The review includes findings from two medical examiners who concluded Jones could have run 40 yards after the bullet that penetrated his heart and lungs. Those statements were in contrast to the findings from the doctor who performed Jones’ autopsy and stated Jones “could not have continued moving more than a few yards after receiving the chest wound.”
Before arresting Raja, prosecutors presented evidence to a grand jury. It determined the officer’s use of force was “unjustified.”
After Raja, 39, was charged last June, the county’s police union picked up his legal expenses and said a police officer should be able “to defend himself while in fear for his life.”
John Kazanjian, president of the Palm Beach County Police Benevolent Association, told the Sun Sentinel on Wednesday that nothing had changed concerning his organization’s support for Raja, who is on house arrest.
“We will stick by this guy because he’s innocent of what he’s charged with,” Kazanjian said.
It was revealed this week that before charging Raja, the State Attorney’s Office hired a police practices expert to examine Raja’s actions.
Dan Libby, former chief of police for Punta Gorda and a chief deputy for the Charlotte County Sheriff’s Office, wrote in a May 1 report that he reviewed crime scene photos, an FBI computer animation of the shooting, the audio recordings, Raja’s statements, and other evidence.
His conclusion: Raja “failed to follow accepted police practices” in the way he pulled up to Jones’ disabled vehicle and how he approached Jones.
“Corey Jones had no reason to believe that Raja was a police officer there to assist him,” Libby wrote, adding Raja also violated police department policy by not wearing his tactical vest while on duty.
Libby, who has testified as a prosecution witness in other cases, told the Sun Sentinel he could not discuss his involvement in the Raja case.
The Jones shooting led to changes by Palm Beach Gardens police. One new policy bans all undercover officers from engaging in traffic stops without a backup marked car. The department also started using body cameras.

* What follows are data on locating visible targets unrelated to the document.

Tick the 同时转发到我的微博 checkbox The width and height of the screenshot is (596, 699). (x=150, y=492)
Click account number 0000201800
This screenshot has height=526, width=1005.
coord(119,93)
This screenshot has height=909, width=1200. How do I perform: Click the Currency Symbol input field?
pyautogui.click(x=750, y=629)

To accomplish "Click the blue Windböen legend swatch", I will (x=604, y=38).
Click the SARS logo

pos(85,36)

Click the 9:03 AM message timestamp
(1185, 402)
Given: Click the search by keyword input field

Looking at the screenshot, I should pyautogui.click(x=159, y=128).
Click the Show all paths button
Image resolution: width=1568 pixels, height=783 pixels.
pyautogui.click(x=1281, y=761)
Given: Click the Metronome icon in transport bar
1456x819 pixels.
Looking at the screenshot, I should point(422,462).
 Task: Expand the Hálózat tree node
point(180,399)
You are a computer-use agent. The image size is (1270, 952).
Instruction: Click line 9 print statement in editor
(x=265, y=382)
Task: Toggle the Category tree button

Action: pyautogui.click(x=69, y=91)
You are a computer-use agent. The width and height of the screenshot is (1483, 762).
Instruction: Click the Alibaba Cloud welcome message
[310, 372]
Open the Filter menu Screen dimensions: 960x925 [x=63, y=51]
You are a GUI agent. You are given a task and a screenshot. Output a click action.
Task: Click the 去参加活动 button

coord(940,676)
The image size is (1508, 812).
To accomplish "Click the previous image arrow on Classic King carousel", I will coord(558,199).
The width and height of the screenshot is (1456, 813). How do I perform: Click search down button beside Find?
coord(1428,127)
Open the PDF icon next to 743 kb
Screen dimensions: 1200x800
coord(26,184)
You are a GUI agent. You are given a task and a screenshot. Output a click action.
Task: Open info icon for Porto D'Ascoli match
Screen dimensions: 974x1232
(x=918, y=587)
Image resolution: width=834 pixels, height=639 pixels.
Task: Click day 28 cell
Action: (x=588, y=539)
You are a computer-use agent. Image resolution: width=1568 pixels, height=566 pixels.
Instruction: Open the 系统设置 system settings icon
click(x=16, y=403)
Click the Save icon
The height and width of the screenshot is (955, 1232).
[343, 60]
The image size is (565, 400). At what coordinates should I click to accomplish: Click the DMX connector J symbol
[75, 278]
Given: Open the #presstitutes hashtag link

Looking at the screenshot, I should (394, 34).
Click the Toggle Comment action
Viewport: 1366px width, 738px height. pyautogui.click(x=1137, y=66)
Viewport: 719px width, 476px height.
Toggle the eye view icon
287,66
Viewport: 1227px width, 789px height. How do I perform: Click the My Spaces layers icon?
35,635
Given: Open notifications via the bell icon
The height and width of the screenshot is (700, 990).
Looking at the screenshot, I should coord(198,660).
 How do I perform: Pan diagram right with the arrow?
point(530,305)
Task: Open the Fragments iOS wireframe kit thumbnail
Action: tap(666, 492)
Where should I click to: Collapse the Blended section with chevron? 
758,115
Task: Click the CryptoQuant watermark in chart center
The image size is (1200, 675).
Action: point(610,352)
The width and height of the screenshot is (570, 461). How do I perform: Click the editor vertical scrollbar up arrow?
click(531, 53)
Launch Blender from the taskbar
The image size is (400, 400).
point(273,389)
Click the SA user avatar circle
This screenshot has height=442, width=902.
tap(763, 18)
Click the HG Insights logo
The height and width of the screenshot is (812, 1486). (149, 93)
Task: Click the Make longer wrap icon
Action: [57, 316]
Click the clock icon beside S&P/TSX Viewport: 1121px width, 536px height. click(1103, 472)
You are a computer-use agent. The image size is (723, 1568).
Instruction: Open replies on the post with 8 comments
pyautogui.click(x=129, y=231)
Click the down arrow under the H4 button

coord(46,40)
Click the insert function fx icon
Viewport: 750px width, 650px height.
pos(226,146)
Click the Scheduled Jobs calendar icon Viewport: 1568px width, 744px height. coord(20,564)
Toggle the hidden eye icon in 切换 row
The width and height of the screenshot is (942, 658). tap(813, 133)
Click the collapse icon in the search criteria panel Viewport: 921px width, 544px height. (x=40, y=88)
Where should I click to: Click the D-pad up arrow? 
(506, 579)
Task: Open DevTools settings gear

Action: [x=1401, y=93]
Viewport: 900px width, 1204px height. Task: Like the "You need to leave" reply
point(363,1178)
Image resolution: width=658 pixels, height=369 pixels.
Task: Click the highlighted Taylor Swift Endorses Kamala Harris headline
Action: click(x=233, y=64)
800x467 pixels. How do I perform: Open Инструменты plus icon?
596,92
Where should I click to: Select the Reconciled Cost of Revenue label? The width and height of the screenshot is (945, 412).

Chuck Drago, a former Fort Lauderdale police detective who testifies in trials as a police practices expert, said it’s becoming more common for prosecutors to seek professional opinions in police shooting cases.
“With all the media attention, prosecutors are feeling a lot of heat,” said Drago, who is familiar with the Raja case but has no involvement.
He said he expects Raja’s lawyers to hire their own experts to present to a jury, concerning the issue of whether it was reasonable for the officer to use force.
Raja appears to be a sub-continental Indian-American, FYI.
There is good reason to believe Jones the victim had no reason to believe that Raja, swerving in front of him in an unmarked van with his only badge in his pocket was a police officer.
On the tape he says, “I gave him commands, he started running and I shot him.”